Doom criticism #2 — People are paid to enter these studies.  How much isn’t clear.  Could the 5 have faked the dementia and then gotten better on subsequent testing?  Cassava tests to make sure  subjects are actually taking the drug.   This is a possibility but remote.

Now for the irrelevant criticisms.

#1 The mechanism of action of simufilam makes no sense.  It certainly is quite radical — for details see — https://luysii.wordpress.com/2021/03/25/the-science-behind-cassava-sciences-sava/.

Why is it radical?  The nicotinic cholinergic receptor is an ion channel.  Binding of another protein to it is not postulated to open the channel, but to alter its binding to another protein (filaminA) inside the cell. This is a totally new mechanism for drug action on ion channels — binding to the channel so its binding to something inside the cell changes.  Simufilam is held to change the conformation of filamin A.

Well that’s pretty damning.  Why can it be ignored?

Because the mechanism of the aBeta peptide being the cause of Alzheimer’s has a huge amount of beautiful chemistry behind it — for details see — https://luysii.wordpress.com/2021/10/21/amyloid-structure-at-last-3-the-alzheimer-mutations/

Here’s a quote  from the post — skip this if you don’t have the necessary biochemical background, but to anyone with knowledge of protein chemistry it is beautiful and essentially confirms the amyloid hypothesis of Alzheimer’s disease

“In 2007 there were 7 mutations associated with familial Alzheimer’s disease (10 years later there were 11).
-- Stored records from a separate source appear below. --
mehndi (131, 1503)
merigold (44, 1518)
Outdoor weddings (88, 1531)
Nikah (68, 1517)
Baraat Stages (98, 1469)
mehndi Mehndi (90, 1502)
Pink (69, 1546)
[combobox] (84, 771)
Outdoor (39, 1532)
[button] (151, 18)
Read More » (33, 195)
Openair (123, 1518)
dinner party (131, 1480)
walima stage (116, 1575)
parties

Here are 5 of them.

Glutamic Acid at 22 to Glycine (Arctic)

Glutamic Acid at 22 to Glutamine (Dutch)

Glutamic Acid at 22 to Lysine (Italian)

Aspartic Acid at 23 to Asparagine (Iowa)

Alanine at 21 to Glycine (Flemish)

All of them lower the energy of the amyloid fiber.

Here’s why

Glutamic Acid at 22 to Glycine (Arctic) — glycine is the smallest amino acid (side chain hydrogen) so this relieves crowding.  It also removes a negatively charged amino acid next to the aspartic acid.  Both lower the energy

Glutamic Acid at 22 to Glutamine (Dutch) — really no change in crowding, but it removes a negative charge next to the negatively charged Aspartic acid

Glutamic Acid at 22 to Lysine (Italian)– no change in crowding, but the lysine is positively charged at physiologic pH, so we have a positive charge next to the negatively charged Aspartic acid, lowering the energy

Aspartic Acid at 23 to Asparagine (Iowa) –really no change in crowding, but it removes a negative charge next to the negatively charged Glutamic acid next door

Alanine at 21 to Glycine (Flemish) — no change in charge, but a reduction in crowding as alanine has a methyl group and glycine a hydrogen.

As a chemist, I find this immensely satisfying.  The structure explains why the mutations in the 42 amino acid aBeta peptide are where they are, and the chemistry explains why the mutations are what they are. ”

Evidence just doesn’t get any better than this.

So we have  beautiful convincing evidence that amyloid from the aBeta protein causes Alzheimer’s disease.  EXCEPT  that— innumerable trials of getting rid of the amyloid in the Alzheimer brain have not helped and often made things worse.

So criticizing Cassava’s theory of why Simufilam appears to do what it does is like a med school classmate (he went to the University of Chicago) who was always saying — “That’s how it works in practice, but how does it work in theory?”

#2 There are problems with the electrophoresis data of years ago, and with the biomarkers of Alzheimer’s disease. Possibly true, but people don’t visit doctors because of abnormal biomarkers.  Such criticisms are irrelevant to the therapeutic results Cassava has reported.

So it’s time to proceed with the studies currently entering patients.  It is important to note that the FDA has approved the study and the way it will be done, Cassava will stand or fall on the placebo controlled study.  They won’t be asked to do a new one.